● **Data to process**
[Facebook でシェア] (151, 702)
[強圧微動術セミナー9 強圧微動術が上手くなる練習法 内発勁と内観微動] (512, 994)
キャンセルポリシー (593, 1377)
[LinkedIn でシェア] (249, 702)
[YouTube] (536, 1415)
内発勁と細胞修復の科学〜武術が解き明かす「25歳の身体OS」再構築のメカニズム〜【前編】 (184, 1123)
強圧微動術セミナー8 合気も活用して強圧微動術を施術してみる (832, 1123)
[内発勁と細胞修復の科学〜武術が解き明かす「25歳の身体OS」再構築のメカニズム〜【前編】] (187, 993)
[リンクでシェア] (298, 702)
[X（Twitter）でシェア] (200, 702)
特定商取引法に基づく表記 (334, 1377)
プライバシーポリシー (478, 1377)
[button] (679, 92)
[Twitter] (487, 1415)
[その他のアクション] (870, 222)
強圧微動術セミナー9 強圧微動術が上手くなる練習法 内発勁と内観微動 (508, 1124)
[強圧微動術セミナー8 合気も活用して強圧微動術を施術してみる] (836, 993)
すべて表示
* * *
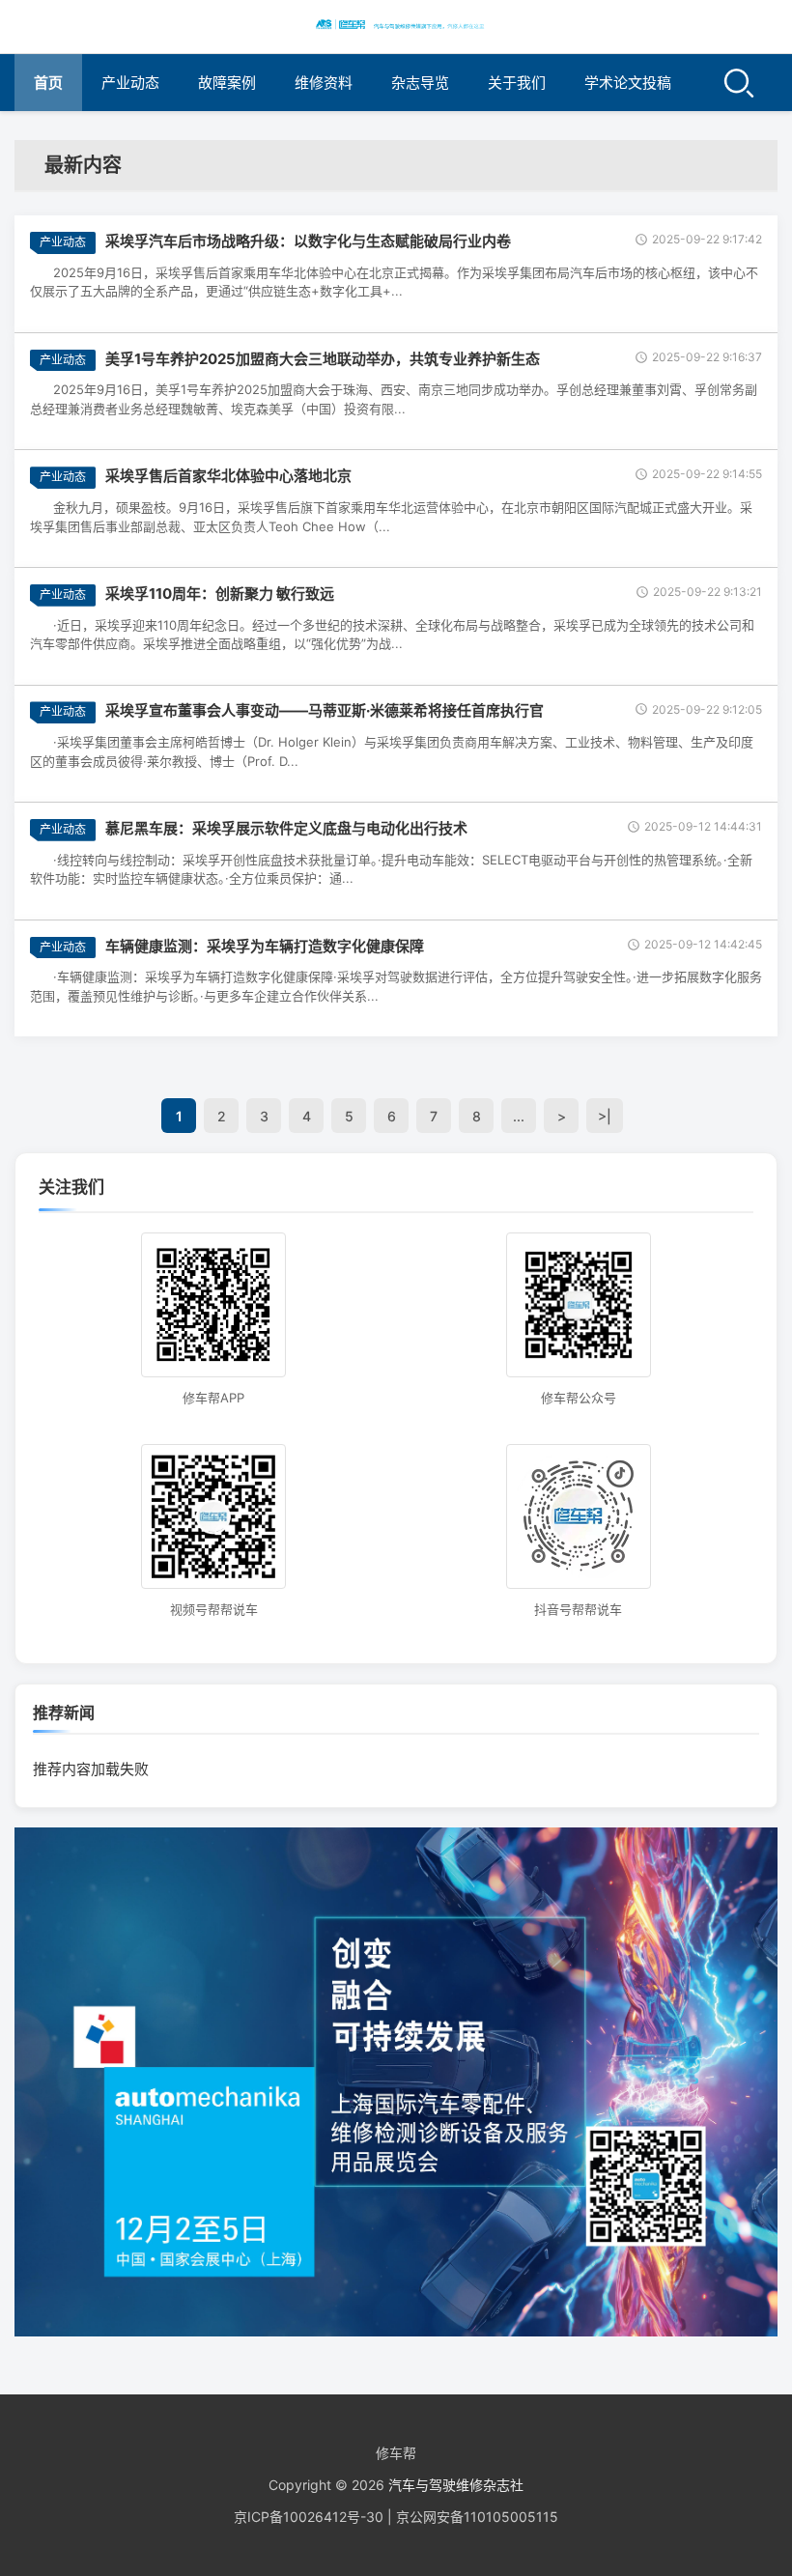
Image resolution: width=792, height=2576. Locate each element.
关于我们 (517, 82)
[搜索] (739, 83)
* * *
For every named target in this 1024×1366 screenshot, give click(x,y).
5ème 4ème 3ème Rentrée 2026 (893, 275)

● **Task instructions**
Please give again the lines above between the line holding "[Facebook でシェア] (151, 702)" and the line holding "[内発勁と細胞修復の科学〜武術が解き明かす「25歳の身体OS」再構築のメカニズム〜【前編】] (187, 993)", inclusive, exactly as they are and with nothing added.

● **Answer below**
[Facebook でシェア] (151, 702)
[強圧微動術セミナー9 強圧微動術が上手くなる練習法 内発勁と内観微動] (512, 994)
キャンセルポリシー (593, 1377)
[LinkedIn でシェア] (249, 702)
[YouTube] (536, 1415)
内発勁と細胞修復の科学〜武術が解き明かす「25歳の身体OS」再構築のメカニズム〜【前編】 (184, 1123)
強圧微動術セミナー8 合気も活用して強圧微動術を施術してみる (832, 1123)
[内発勁と細胞修復の科学〜武術が解き明かす「25歳の身体OS」再構築のメカニズム〜【前編】] (187, 993)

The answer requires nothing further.